The difference between PNP and NPN transistors is that NPN use electrons as carriers of current and PNP use a lack of electrons (known as "holes"). Basically, nothing moves very far at a time. One atom simply robs an electron from an adjacent atom so you get the impression of "flow". It's a bit like "light pipes". In the case of "N" material, there are lots of spare electrons. In the case of "P" there aren't. In fact "P" is gasping for electrons. Clear as mud isn't it?

OK, bear in mind that the Base is only a few atoms in thickness - almost a membrane - so any electrons allowed into the base "membrane" act as a catalyst to allow other electrons to break through from emitter to collector.

Imagine a pool of water near the edge of a table. It rests there with surface tension holding it in place. Now put one tiny drop of water on the table edge and let it touch the pool of water. Suddenly, the pool drains onto the floor as gravity takes over! Your tiny drop provided the catalyst to get it moving. So the base electrons do a similar job for the "pool" of electrons in the emitter - helped by the "gravity suction" of the power supply voltage on the collector.

A transistor doesn't "increase" current. It simply allows power supply current to pass from collector to emitter* - the actual amount depends on the (small) current allowed to flow into its base. The more electrons you allow into the base, the more (x 100) that flow from collector to emitter . I put "x 100" because that is the typical gain (amplification factor) of a transistor. For example, one electron put into the base could allow 100 to escape from collector to emitter.
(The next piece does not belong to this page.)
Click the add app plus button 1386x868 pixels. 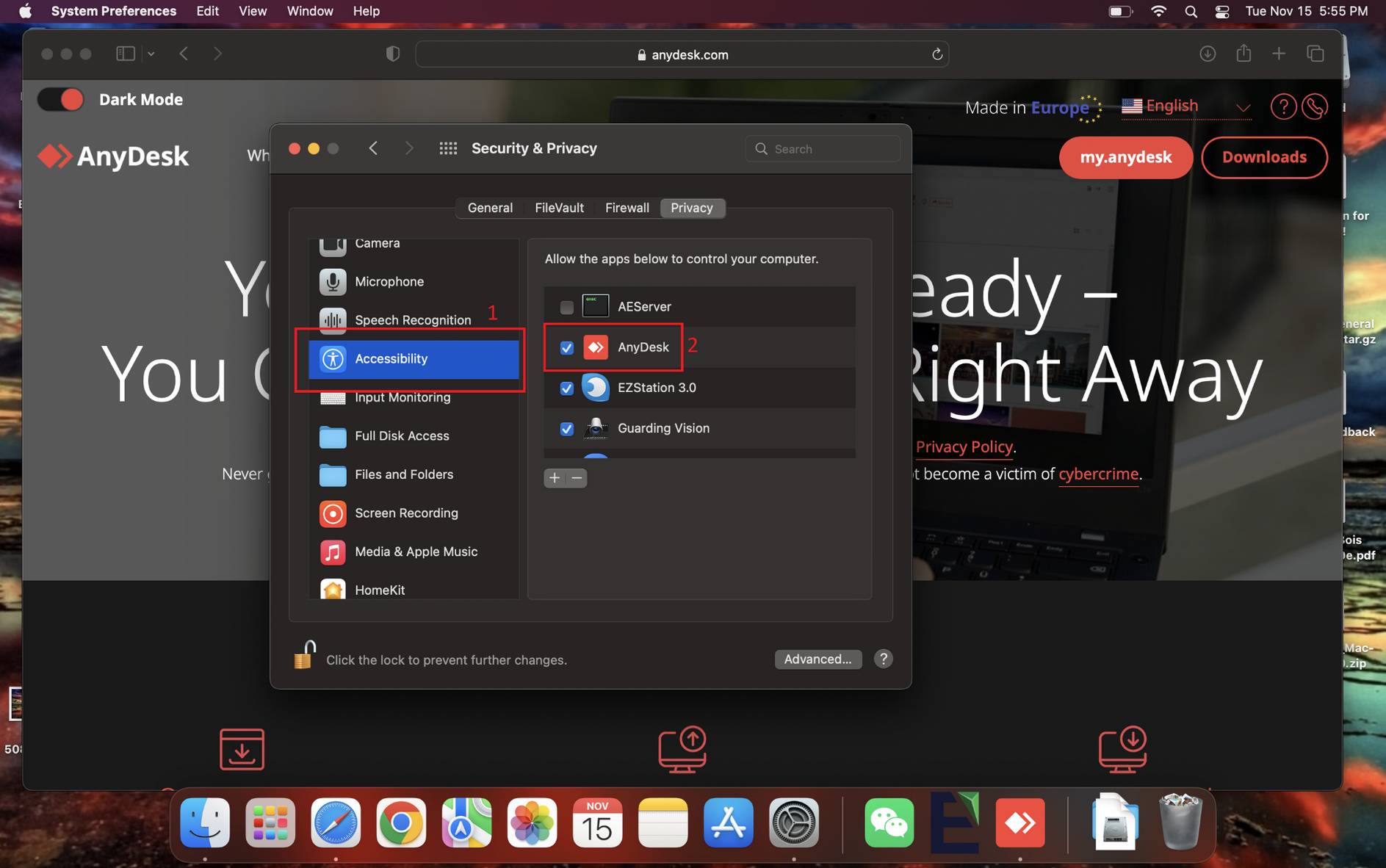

The best way to understand this is to get your soldering iron and start building!

* The purist might argue that current flows from emitter to collector - dependent on whether we are discussing electron flow or "hole" flow. I don't want to get involved in the physics of current flow. You don't need to know this to design a circuit.

* This discussion relates to Bipolar transistors. Other types of transistor such as "FETs" (Field Effect Transistors) are in common use and work in a slightly different way in that the voltage applied to the "gate" terminal controls the current flowing from "cathode" terminal to "anode" terminal. In effect, a FET is simply a semiconducting (one-way) resistor whose value is controlled by the voltage applied to its "gate".

* OK, having told you all that, I now have to point out that the above description is basically WRONG! What I've described is based on what is called "the beta model" of a transistor. A transistor actually relies on base voltage input - the current input is incidental. If you are at college, your teacher will explain this fully with lots of mathematical equations that will let you design anything at all. However, my description will let you design simple circuits with a minimum of effort and they will almost certainly work. Unless you are going to take up design as a profession, this is all you need to know.